EXTRACTED ENTRIES:
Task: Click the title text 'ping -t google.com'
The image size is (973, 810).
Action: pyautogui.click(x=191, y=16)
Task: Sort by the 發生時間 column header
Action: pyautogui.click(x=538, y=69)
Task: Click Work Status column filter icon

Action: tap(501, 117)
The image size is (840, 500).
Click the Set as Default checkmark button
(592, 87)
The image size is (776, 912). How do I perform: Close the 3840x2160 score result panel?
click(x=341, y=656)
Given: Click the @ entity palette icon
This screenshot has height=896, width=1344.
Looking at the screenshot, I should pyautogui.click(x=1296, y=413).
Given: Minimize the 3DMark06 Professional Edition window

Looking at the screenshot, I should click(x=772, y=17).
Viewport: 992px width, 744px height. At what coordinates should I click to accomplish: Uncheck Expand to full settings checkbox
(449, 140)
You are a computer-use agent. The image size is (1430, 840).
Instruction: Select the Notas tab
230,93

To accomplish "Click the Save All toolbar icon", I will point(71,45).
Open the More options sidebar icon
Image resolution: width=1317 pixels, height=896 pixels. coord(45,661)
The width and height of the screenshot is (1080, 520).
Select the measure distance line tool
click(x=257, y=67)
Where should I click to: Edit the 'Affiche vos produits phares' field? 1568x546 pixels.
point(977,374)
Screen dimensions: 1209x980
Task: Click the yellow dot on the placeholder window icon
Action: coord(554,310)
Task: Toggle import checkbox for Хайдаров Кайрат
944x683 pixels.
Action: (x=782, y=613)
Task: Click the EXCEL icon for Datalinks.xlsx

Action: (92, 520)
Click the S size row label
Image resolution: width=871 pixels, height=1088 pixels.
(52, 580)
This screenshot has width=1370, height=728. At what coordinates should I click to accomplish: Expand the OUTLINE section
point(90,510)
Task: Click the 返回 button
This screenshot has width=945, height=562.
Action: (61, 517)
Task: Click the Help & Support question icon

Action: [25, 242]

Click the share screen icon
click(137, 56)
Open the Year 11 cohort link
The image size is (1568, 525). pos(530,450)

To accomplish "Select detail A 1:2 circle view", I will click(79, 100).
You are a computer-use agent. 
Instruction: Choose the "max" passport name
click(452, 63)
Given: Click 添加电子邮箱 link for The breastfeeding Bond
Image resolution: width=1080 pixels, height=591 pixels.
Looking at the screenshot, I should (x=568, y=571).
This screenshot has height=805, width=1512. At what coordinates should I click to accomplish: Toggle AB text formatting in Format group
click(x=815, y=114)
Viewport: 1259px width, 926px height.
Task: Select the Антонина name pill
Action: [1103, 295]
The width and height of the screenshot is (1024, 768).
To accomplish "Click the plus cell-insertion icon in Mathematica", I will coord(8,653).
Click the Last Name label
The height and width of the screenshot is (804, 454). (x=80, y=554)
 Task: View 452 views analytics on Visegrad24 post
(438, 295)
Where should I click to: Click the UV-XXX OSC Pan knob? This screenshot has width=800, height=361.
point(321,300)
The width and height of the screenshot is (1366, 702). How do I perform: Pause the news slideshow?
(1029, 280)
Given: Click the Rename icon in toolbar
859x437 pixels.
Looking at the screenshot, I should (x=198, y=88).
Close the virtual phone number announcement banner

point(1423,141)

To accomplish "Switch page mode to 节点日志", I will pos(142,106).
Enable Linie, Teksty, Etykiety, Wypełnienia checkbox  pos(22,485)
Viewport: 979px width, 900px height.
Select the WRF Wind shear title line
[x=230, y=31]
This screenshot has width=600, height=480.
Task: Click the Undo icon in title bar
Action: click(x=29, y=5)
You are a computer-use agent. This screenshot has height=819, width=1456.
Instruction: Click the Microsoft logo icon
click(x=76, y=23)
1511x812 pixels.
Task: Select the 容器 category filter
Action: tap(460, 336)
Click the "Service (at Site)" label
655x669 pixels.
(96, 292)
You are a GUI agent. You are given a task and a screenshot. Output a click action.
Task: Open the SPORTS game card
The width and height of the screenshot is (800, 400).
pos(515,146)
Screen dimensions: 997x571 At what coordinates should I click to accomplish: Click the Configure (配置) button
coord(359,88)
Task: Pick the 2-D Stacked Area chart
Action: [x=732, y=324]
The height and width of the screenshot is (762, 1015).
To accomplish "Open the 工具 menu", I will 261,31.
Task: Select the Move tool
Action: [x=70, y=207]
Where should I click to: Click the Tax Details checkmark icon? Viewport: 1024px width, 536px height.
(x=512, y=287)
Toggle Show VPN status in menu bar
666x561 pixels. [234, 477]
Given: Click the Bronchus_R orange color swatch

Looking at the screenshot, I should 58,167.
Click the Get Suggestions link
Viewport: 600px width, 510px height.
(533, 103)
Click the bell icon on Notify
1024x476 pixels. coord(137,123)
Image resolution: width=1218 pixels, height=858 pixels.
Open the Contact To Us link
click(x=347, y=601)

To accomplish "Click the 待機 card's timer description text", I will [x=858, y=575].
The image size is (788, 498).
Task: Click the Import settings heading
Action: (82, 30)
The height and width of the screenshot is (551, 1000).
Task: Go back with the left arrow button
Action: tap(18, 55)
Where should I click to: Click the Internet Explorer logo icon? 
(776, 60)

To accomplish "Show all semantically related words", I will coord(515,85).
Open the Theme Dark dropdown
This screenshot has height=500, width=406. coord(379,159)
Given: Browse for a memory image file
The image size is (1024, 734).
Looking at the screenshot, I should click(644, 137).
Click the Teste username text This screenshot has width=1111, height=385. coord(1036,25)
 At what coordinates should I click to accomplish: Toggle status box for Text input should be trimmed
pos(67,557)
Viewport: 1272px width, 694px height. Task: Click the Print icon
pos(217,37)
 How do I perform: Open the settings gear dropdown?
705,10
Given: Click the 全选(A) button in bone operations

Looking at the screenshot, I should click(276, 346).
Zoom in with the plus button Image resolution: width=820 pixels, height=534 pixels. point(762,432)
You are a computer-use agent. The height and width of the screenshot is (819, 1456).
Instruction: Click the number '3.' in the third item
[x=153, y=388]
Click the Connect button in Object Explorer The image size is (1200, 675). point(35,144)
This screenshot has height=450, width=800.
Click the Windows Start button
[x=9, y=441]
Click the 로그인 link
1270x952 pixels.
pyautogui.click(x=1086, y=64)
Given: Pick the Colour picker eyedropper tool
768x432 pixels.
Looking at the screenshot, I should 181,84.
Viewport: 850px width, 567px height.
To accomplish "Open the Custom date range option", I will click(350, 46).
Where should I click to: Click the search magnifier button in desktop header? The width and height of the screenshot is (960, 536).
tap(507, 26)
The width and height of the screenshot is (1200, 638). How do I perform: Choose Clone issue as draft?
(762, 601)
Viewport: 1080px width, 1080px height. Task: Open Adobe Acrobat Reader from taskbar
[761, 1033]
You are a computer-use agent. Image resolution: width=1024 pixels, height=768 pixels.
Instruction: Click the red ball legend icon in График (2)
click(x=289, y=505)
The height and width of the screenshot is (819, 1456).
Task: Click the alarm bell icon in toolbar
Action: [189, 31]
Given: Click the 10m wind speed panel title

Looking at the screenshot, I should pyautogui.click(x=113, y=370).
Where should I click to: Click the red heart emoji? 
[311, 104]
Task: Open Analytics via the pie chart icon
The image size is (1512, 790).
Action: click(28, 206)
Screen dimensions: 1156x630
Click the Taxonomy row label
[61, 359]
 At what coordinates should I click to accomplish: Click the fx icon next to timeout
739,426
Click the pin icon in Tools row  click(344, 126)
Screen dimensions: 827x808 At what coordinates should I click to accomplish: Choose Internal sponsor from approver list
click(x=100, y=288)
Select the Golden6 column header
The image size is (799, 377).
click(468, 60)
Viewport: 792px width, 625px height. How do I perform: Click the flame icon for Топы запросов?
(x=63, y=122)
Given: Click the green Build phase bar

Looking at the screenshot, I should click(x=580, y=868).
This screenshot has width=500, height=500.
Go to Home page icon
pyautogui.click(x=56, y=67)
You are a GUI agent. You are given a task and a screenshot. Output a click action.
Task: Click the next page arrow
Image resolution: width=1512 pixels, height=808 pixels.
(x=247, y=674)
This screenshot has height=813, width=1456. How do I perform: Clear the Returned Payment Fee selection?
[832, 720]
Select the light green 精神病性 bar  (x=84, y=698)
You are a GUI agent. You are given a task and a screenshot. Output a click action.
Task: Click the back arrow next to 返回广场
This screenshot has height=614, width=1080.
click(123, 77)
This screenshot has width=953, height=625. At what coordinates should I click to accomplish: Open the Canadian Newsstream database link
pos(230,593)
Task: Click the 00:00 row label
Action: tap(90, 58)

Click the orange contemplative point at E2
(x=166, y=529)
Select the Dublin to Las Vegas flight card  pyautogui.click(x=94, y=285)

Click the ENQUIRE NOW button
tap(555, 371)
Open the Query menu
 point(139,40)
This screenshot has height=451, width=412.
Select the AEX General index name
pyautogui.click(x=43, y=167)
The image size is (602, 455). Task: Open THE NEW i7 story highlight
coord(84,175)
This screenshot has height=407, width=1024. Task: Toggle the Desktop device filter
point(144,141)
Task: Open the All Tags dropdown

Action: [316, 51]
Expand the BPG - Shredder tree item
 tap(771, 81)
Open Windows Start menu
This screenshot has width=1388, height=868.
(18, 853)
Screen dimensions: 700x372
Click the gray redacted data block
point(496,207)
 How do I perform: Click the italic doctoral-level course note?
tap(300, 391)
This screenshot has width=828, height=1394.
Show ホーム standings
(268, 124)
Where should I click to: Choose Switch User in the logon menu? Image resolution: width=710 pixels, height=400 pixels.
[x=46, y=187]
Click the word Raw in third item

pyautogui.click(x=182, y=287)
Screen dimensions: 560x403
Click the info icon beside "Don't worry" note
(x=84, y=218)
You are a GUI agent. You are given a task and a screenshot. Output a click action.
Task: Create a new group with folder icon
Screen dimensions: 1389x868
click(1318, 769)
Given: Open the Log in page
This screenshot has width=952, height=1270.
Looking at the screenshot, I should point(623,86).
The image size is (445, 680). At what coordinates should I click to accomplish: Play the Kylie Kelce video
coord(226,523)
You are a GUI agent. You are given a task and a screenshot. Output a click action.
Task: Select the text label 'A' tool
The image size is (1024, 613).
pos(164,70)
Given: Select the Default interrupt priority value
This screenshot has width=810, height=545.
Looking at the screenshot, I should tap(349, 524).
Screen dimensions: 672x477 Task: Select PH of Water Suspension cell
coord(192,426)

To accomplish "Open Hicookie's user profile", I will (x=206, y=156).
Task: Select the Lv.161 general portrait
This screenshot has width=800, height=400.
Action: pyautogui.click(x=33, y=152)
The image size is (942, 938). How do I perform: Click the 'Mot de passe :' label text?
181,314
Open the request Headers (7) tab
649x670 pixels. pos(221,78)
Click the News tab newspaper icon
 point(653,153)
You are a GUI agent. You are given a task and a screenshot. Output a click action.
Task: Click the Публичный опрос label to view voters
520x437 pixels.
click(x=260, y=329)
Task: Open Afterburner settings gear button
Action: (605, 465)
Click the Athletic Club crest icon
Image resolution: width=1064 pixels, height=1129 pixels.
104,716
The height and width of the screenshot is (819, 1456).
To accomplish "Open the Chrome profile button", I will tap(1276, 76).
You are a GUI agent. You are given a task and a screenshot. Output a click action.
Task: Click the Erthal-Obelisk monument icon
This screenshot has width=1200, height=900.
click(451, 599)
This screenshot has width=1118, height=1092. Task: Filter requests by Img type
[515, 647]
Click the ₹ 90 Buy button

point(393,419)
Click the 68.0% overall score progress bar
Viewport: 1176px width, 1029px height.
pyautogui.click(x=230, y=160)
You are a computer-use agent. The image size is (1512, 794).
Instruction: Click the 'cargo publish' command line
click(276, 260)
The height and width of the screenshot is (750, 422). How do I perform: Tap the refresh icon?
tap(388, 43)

WHAT IS NEEDED: Reproduce the lines above verbatim, beginning with the line containing "Viewport: 979px width, 900px height." and ending after the line containing "Action: click(x=29, y=5)", both included.

FINAL ANSWER:
Viewport: 979px width, 900px height.
Select the WRF Wind shear title line
[x=230, y=31]
This screenshot has width=600, height=480.
Task: Click the Undo icon in title bar
Action: click(x=29, y=5)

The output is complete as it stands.